The Netherlands Organisation for Scientific Research (NWO) awards the prize to three or four Dutch scientists every year. Each winner also receives 2.5 million euros to spend on their research.

Holy Grail

Wilhelm Huck (1970) is professor of Physical-Organic Chemistry at Radboud University and is doing research on living cells. Constructing a cell right from scratch is his dream, as nobody has ever been able to do this so far. According to NWO, this is one of the Holy Grails in his field.

His colleague at Radboud University Mihai Netea (1968) is professor of Internal Medicine. He is studying how the human immune system is able to identify hostile bacteria and fungal infections that enter the system as a result of blood poisoning, for instance. He is also investigating how our congenital immune system is ‘trained’ by diseases and other factors. Another interesting detail is that he also writes science fiction stories!

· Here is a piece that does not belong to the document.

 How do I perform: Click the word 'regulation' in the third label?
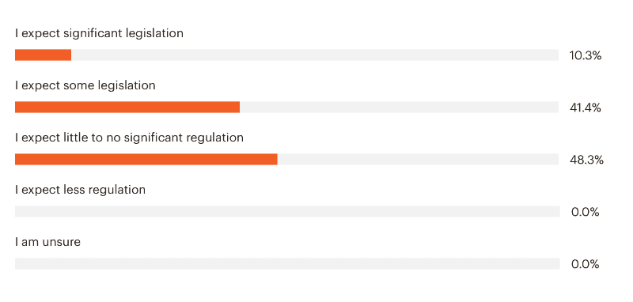[214, 138]
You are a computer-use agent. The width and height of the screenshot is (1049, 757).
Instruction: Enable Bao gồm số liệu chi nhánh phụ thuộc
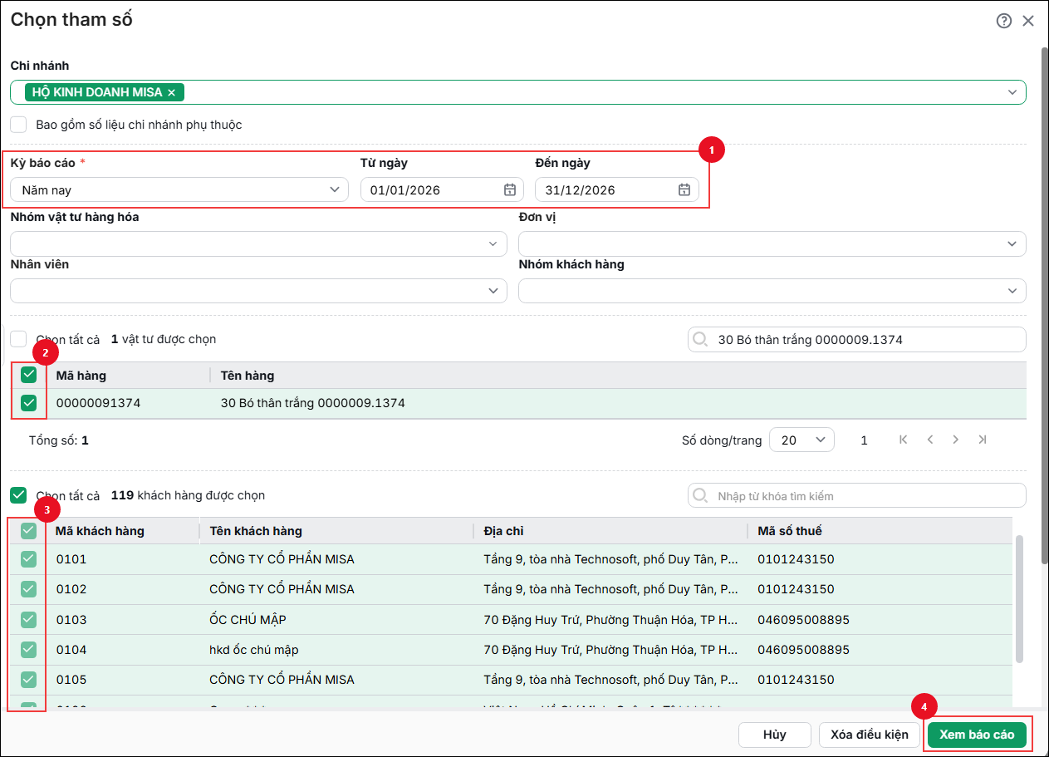[x=18, y=125]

Attitudes to language and memory chips

Lodi Nauta (1966) is professor of History of Philosophy at the University of Groningen. He is examining parallels between people’s attitudes to language in the Middle Ages, the Renaissance and the 20th century. He is also studying the place occupied by humanism in western European philosophy.

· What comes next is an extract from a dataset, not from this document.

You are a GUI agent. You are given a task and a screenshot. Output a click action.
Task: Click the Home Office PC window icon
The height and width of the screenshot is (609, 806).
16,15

And finally, Bart van Wees (1961) is professor of Applied Physics at the University of Groningen. He is working on a number of research projects, such as memory chips based on electromagnetic fields (‘spin’). Theoretically speaking, these chips can store twice as much data as ordinary computer chips.

Leiden still leads the field

Since 1995 Radboud University has been awarded the same number of Spinoza Prizes as the University of Amsterdam, and these two universities occupy joint third place. Utrecht University is still in second place and Leiden University remains the undisputed front runner.